We have one blinking traffic light. Franchises don’t exist. The Jeep is shedding paint but it still goes. Shopkeepers, innkeepers, boat builders, cooks, selectmen, farmers, and fishmongers abound.

Wampanoag ancestral camps carbon-date back thousands of years. Europeans discovered and began farming and fishing the Island some four hundred years ago. They mounted canons on whale boats to attack the British in the American Revolution. Today, hoary farmer’s walls crisscross up-Island fields at Beetlebung Corner and Menemsha men live still by hook, net, drag, and harpoon.

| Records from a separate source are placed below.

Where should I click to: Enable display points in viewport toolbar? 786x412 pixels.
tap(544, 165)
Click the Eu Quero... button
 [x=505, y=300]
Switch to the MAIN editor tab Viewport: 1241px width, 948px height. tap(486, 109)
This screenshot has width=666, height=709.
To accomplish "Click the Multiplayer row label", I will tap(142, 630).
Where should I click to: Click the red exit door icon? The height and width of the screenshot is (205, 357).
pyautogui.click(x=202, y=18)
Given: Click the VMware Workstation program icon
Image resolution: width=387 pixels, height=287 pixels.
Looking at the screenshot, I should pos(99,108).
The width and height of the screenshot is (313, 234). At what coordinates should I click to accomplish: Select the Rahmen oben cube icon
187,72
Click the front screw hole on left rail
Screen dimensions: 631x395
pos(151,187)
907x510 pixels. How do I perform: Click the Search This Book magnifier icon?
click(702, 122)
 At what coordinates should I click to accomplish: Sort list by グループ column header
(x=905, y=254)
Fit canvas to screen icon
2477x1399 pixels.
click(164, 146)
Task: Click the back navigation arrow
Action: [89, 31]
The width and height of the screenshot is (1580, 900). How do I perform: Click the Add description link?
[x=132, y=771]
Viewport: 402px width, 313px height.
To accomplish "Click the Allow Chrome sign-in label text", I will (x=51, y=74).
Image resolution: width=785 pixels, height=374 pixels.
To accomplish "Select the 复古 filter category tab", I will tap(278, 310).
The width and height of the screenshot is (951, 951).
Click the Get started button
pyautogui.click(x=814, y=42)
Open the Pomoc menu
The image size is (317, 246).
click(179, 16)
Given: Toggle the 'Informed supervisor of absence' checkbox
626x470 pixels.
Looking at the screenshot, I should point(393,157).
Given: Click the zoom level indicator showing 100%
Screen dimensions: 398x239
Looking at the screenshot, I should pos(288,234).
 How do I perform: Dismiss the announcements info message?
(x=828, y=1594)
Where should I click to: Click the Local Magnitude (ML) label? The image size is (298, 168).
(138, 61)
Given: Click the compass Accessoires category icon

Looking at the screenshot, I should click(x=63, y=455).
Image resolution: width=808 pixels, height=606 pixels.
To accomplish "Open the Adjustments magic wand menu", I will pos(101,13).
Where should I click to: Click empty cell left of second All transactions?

We live and work on Island, with our Main Street dry goods store in Vineyard Haven and, nearby, our coffee house, a tavern with a cast of locals like the set of Cheers. There’s no bridge or tunnel to reach us. You take the ferry, and when you dock, you feel like you’ve gone somewhere. Your spirit lifts as your pace slows. You’re on Island.

Life on Martha’s Vineyard changes month to month like scenes in a play. January clutches last year. February is as cold and quiet as the deep sea. In April, Mom returns from Naples. By June, wild Cosmos are abloom, farmers are haying, local shops are bustling, and at Katama, Lucy Vincent, Squibnocket and Philbin, intrepid dippers begin to test the surf. A renaissance. August gets packed perfectly and September quiets quickly, which is perfect too.

Seascape, landscape, and wild ones aplenty, Martha’s Vineyard is a wonder for such a speck.

 

Rogue

At the Edgartown Lighthouse, Martha's Vineyard.
Dan in Rogue, flo blue.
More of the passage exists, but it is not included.